Initial jobless claims have trended lower through June and July. However, hiring growth has effectively stalled, evidenced by a slow uptick in continuing claims.
This isn’t a great sign for the labor market, especially if initial claims reverse higher. That would suggest not just a pause in hiring but an active reduction in payrolls, which is clearly a negative signal.
Inflation
Consumer price inflation has continued to grind lower, mostly due to weakness in energy and lagging shelter components, which have dragged the index down.
That said, our medium- to long-term view remains that inflation will stabilize and slowly drift higher, particularly as the full effects of new tariffs begin to show up in pricing data.

Liquidity
The “Air Pocket” in liquidity that we highlighted earlier this year now appears to be behind us. Weak liquidity conditions were a major concern heading into late 2024 and early 2025.
Today, the picture looks much better. The dollar is down, giving cover for the ECB, PBoC, and other central banks to become more stimulative. This has driven a broad-based improvement in global liquidity.

On the U.S. side, the TGA spend-down and a slowing runoff of the Fed’s balance sheet have contributed to improving domestic liquidity as well.

One of the most popular narratives on financial Twitter is the global M2 vs. Bitcoin chart. But in our view, the much stronger relationship has been between Bitcoin and the second derivative rate of change in U.S. net liquidity.
The shaded areas showing downtrends in year-over-year net liquidity growth have historically been associated with poor Bitcoin performance. Q2 has been a clear positive for U.S. liquidity, and unsurprisingly, Bitcoin has blasted to new all-time highs.

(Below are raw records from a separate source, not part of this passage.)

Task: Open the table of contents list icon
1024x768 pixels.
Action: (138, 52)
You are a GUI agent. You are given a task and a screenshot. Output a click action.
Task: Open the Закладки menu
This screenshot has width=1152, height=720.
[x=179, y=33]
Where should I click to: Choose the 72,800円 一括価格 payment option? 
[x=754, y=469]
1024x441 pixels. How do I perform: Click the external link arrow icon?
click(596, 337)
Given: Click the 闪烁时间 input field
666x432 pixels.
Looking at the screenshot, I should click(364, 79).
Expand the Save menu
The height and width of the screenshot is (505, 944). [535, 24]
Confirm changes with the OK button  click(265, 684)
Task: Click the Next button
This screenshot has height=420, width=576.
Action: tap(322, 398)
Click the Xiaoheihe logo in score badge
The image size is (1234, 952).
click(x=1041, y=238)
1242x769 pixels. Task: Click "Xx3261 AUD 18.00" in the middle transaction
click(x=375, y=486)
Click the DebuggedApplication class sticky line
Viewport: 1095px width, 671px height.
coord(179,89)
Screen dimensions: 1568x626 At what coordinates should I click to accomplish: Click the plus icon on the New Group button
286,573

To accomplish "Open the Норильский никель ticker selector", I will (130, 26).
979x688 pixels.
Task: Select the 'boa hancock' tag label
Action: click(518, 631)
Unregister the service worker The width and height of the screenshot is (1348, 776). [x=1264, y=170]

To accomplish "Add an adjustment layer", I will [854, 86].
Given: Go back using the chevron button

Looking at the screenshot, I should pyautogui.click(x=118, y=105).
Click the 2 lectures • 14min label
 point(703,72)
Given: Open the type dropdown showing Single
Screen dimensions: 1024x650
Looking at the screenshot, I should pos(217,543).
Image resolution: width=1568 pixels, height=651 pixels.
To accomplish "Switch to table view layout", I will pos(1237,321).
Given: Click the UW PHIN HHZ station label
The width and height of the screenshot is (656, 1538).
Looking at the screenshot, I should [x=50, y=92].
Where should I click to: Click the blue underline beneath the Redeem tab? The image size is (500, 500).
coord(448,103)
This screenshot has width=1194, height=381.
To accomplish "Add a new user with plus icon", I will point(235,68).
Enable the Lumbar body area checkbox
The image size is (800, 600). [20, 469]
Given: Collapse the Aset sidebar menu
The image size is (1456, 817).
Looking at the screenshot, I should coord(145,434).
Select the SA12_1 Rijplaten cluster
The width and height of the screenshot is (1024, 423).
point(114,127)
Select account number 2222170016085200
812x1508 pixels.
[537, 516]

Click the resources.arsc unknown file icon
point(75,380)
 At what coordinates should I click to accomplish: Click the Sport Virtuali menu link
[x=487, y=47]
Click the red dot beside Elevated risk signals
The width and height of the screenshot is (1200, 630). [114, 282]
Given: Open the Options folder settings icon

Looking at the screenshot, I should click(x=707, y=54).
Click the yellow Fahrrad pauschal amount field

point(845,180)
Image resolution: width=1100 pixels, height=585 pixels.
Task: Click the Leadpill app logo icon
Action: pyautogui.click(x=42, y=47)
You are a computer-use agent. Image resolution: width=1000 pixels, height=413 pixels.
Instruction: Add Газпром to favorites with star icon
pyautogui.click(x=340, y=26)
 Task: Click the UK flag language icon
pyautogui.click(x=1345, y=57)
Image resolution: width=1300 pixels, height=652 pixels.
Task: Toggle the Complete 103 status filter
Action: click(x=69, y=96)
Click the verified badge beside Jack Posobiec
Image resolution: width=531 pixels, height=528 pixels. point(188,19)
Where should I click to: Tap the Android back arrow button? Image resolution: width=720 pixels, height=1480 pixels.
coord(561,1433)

Ethereum has also shown sensitivity to U.S. liquidity. The negative liquidity conditions throughout 2024 likely weighed heavily on ETH. But with tides shifting, a much more favorable environment may be taking shape for Ethereum as well.

Our Outlook
To sum up: The Trump administration entered office with a strategy to “cut our way out of the debt.” That plan was quickly abandoned in favor of the more politically palatable approach of “grow our way out,” a shift from bearish deflation to bullish inflation.
That pivot opened the door for one of the fastest recoveries in market history, catching many investors completely offside.
In the short term, we expect a moderate uptick in volatility as we move through late summer. But structurally, thanks to pro-growth fiscal policy, deregulation, rising credit growth, and improving liquidity conditions, we believe the medium-term outlook into year-end is bullish for markets.
Looking further out, post midterm elections, the picture becomes more uncertain. There are far fewer knowns, and the longer-term setup could skew bearish depending on how political and policy dynamics evolve.